* Written exercise *
Continue the passage about Steinbeck and Orwell, starting after its last sentence.

* Document excerpt *
==================================================

Still widely read, Steinbeck’s crowning achievement is undoubtedly The Grapes of Wrath (1939), for which he won the Pulitzer Prize. Its protagonist, Tom Joad, is an Oklahoma farm hand driven out of the Dust Bowl with his family and thousands of others by economic hardship to seek a new life in the Promised Land of the west coast.
The strength of the novel – famously filmed by John Ford in 1940 starring Henry Fonda as Joad – lies in its profound sympathy for its working-class characters and outrage at the indignities inflicted upon them by the “greedy bastards” responsible for bringing America to its knees during the Wall Street Crash of 1929.
Folk troubadour Woody Guthrie, a fellow “Okie” with the proto-punk slogan “This Machine Kills Fascists” emblazoned upon his guitar, closely identified with the book and wrote both a song about Joad and an album called Dust Bowl Ballads in 1940.
Bob Dylan, Bruce Springsteen, Billy Bragg and many others have all since followed his example in bringing popular protest against matters of social injustice to the mainstream.
George Orwell (1903-1950)
George Orwell’s Animal Farm (1945) and Nineteen Eighty-Four (1949) remain the most widely read leftist books in the world six decades on from their original publication.

==================================================

* Data shown *

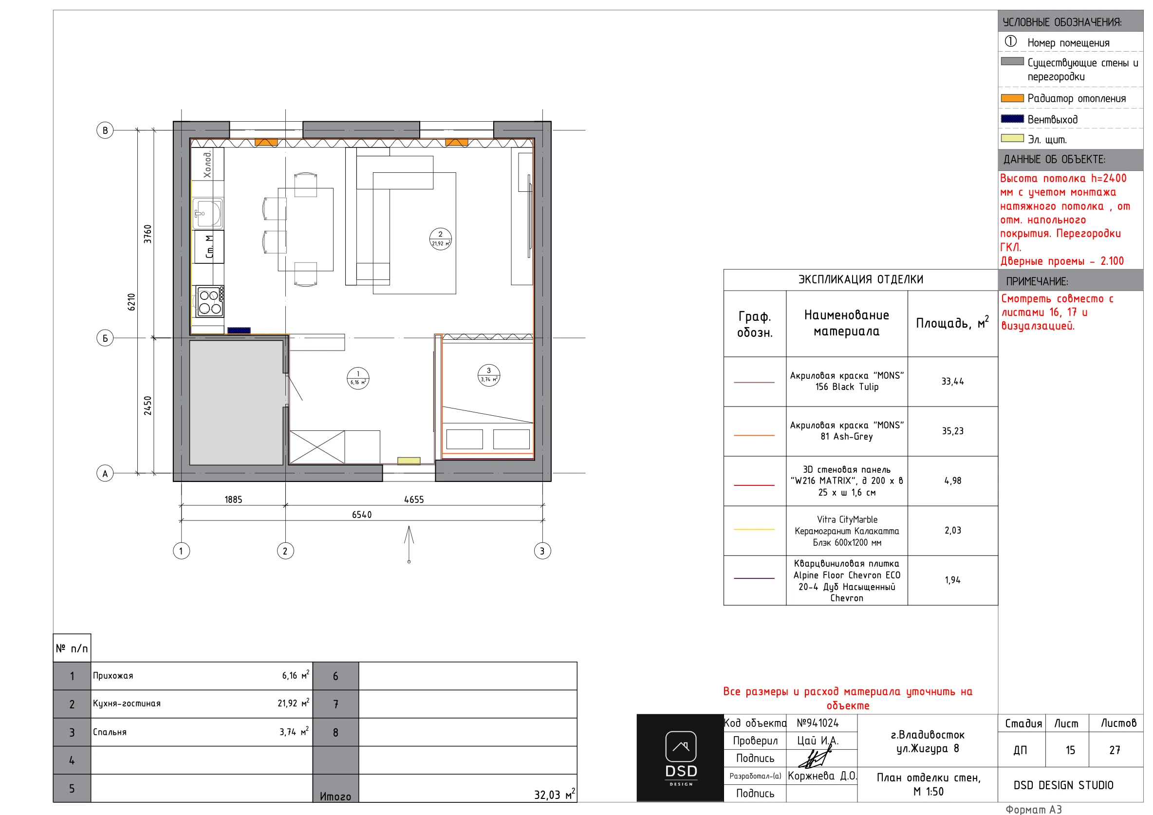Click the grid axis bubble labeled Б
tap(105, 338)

==================================================

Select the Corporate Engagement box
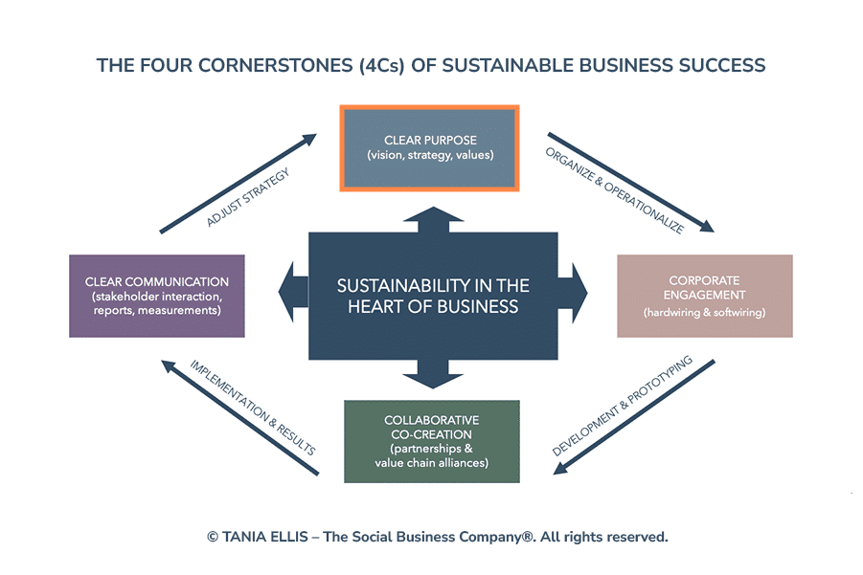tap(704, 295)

==================================================

* The result *
These post-war warnings against totalitarianism continue to resonate because the concerns the author raised regarding state propaganda and surveillance as control mechanisms have sadly only become more pertinent with advances in digital technology and the passage of time.
“Orwellian” is an adjective that has been regularly used of late to criticise Donald Trump’s attempt to discredit critical media outlets with the newspeak phrase “fake news” – his Counsellor Kellyanne Conway’s ”alternative facts” is even closer – while everyone knows his coinages ”Big Brother”, “thought police”, “doublethink” and “Room 101”.
As well as the Cassandra of dystopia, Orwell was a thoughtful observer of urban poverty and unemployment in works like Down and Out in Paris and London (1933) and The Road to Wigan Pier (1937), speaking of his “hatred of oppression” in the latter, a passion that saw him volunteer for the Spanish Civil War to oppose Franco’s fascists.
Richard Llewllyn (1906-1983)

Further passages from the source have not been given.